NCOIL objects to proposed IRS microcaptive regulation


The National Council of Insurance Legislators (NCOIL) has submitted a comment letter to the Internal Revenue Service (IRS) urging it to retract a proposed rule which poses a significant threat to the longstanding framework of the state regulation of insurance and violates the McCarran-Ferguson Doctrine.

“The Proposed Rule undermines the well-established and continually reaffirmed framework of the state-based system of insurance regulation,” said Arkansas Representative Deborah Ferguson,
DDS, NCOIL president. “This system has created the strongest, safest, and most successful insurance market in the world, and it is imperative that state insurance legislators and regulators
work together to prevent federal encroachment that has no basis in law.”

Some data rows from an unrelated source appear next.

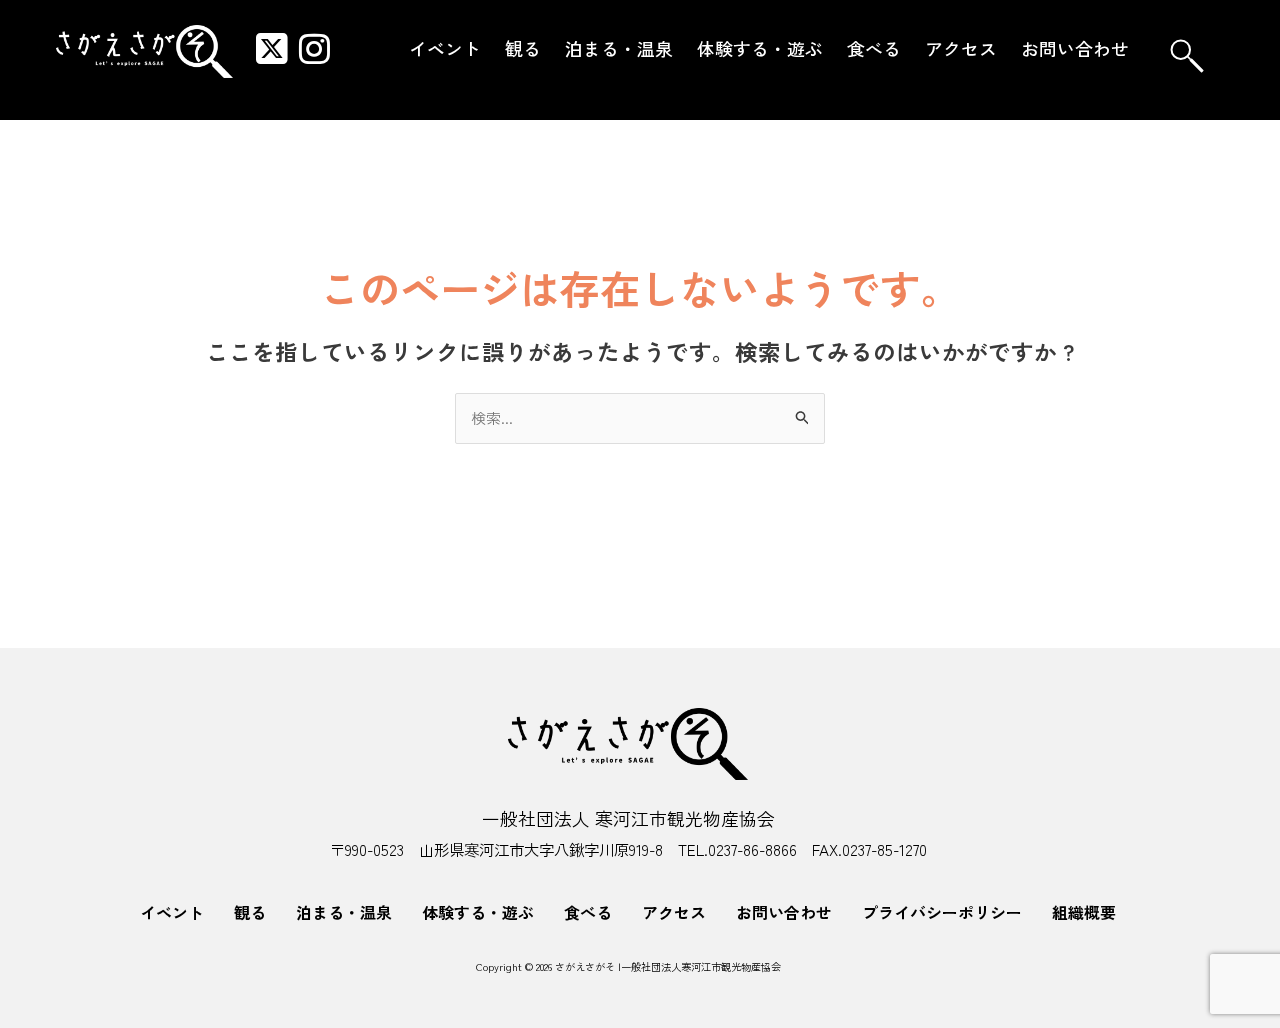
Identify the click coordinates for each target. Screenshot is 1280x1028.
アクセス (961, 48)
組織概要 (1084, 912)
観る (523, 48)
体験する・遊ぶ (760, 48)
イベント (445, 48)
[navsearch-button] (1187, 56)
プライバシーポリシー (942, 912)
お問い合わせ (1075, 48)
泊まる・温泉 (619, 48)
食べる (874, 48)
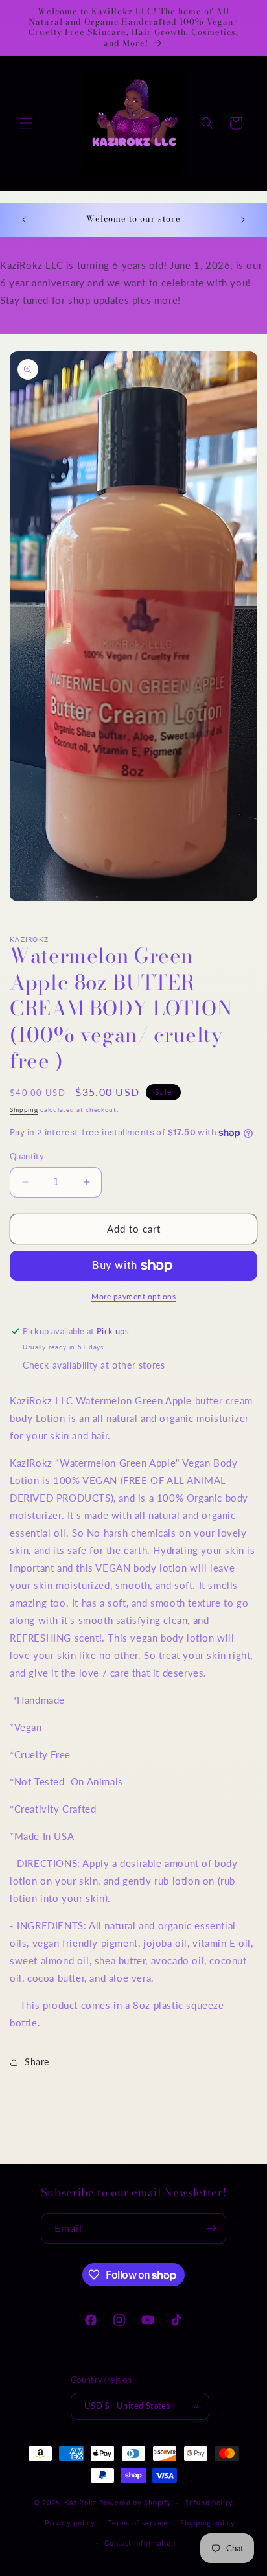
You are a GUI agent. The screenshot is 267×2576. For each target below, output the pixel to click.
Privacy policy (70, 2522)
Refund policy (208, 2502)
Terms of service (137, 2522)
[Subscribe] (211, 2228)
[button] (26, 123)
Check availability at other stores (94, 1365)
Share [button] (37, 2061)
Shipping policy (207, 2522)
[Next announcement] (243, 219)
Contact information (139, 2542)
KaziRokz (80, 2502)
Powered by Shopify (135, 2502)
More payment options (133, 1296)
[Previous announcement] (24, 219)
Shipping (24, 1109)
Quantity (27, 1156)
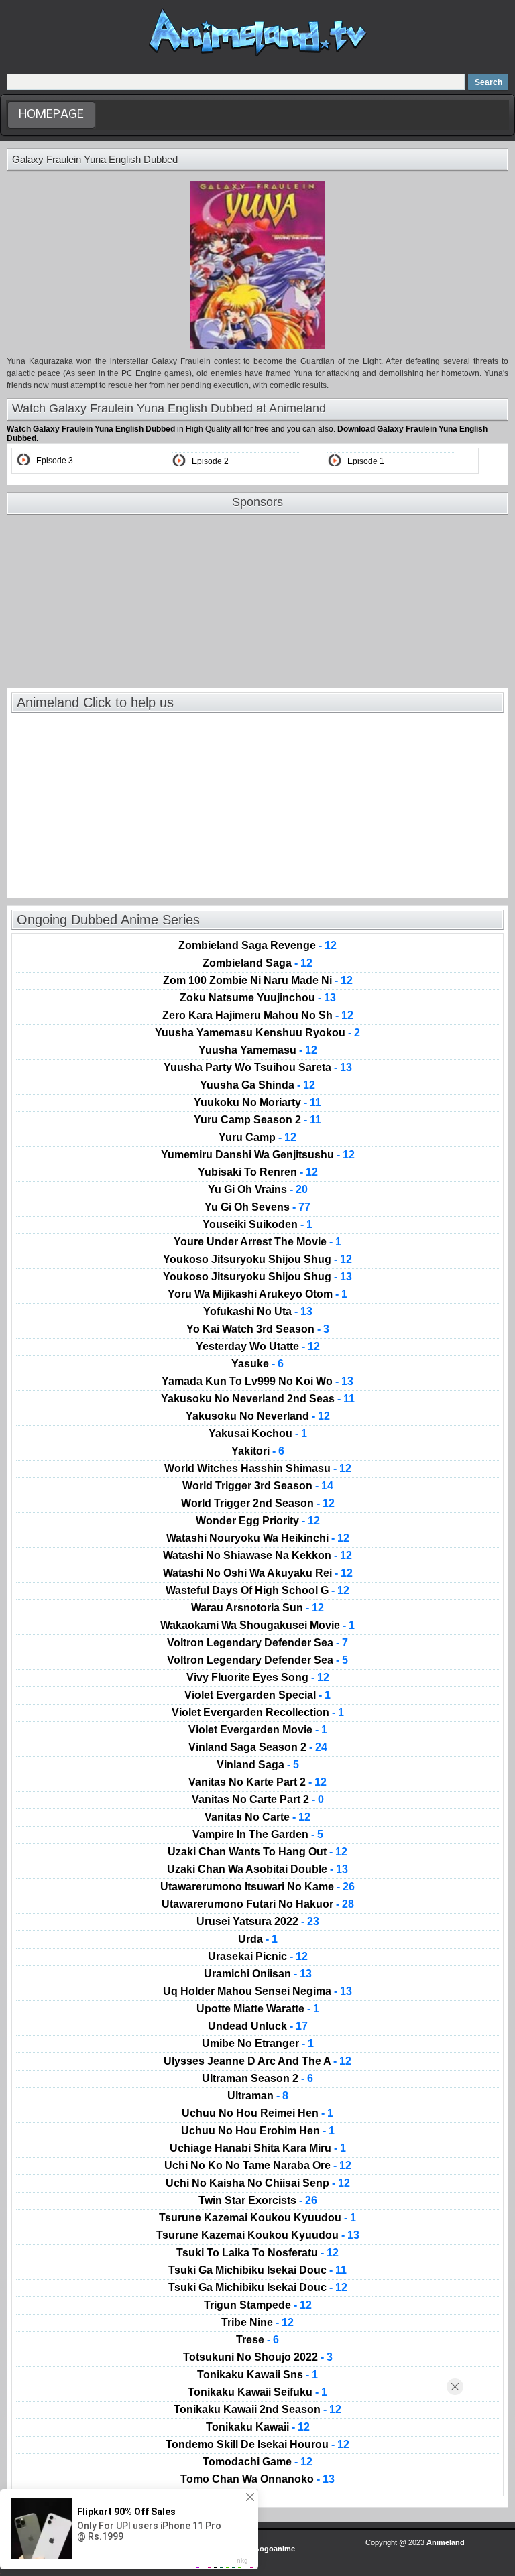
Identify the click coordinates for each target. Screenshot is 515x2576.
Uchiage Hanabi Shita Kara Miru (258, 2148)
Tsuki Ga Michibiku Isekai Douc (257, 2270)
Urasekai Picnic (258, 1956)
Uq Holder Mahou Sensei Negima (257, 1991)
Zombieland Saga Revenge (257, 945)
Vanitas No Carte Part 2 (258, 1799)
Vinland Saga (258, 1765)
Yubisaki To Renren (258, 1172)
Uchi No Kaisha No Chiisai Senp (258, 2183)
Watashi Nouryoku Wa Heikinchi (257, 1538)
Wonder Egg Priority (258, 1521)
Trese (257, 2340)
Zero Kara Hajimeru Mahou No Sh (257, 1015)
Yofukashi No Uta (257, 1311)
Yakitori (257, 1451)
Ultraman (257, 2096)
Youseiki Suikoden (257, 1224)
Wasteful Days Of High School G (257, 1590)
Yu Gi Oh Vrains (258, 1189)
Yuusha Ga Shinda (257, 1085)
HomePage (51, 115)
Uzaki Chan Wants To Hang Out (257, 1852)
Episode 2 (210, 461)
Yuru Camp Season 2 (257, 1120)
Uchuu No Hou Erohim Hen (258, 2131)
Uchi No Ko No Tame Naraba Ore (257, 2165)
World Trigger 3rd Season (257, 1486)
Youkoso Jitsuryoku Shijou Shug (257, 1259)
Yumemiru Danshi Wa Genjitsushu (258, 1155)
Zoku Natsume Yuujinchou (258, 998)
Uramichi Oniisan (258, 1974)
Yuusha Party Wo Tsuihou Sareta (258, 1067)
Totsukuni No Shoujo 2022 (258, 2357)
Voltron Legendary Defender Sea (257, 1643)
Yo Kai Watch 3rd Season (257, 1329)
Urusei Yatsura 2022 (257, 1921)
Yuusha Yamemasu (257, 1050)
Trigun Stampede (258, 2305)
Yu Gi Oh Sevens (257, 1207)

NCOIL said that if promulgated, the rule would abrogate the States’ authority in a number of ways related to the captive insurance area. Many businesses across America have established captive insurance companies to mitigate against a wide range of extremely relevant risks. A significant subset of these are on the smaller to medium size of the range and are able to make a small insurance company election, known as an 831(b) tax election.

The IRS has apparently expressed concerns regarding certain companies’ utilization of Section 831(b), something that NCOIL takes no position on other than to condemn fraud in all instances.
However, in its attempt to address its concerns, the IRS goes too far and seeks to insert itself into captive insurance companies’ loss ratios, an insurance business aspect which constitutes the very
heart and core of “the business of insurance” which, pursuant to the McCarran Ferguson Act, shall be “regulated by the States.”

NCOIL chief executive, commissioner Tom Considine said, “We at NCOIL urge the IRS to retract the Proposed Rule and return to the drawing board to address its stated concerns in a way that is narrow, tailored, non-retroactive, and most importantly does not violate the McCarran-Ferguson Doctrine by infringing on the Congressionally-delegated rights of the States to regulate the
business of insurance.”

A public hearing on this matter will be held on July 19th.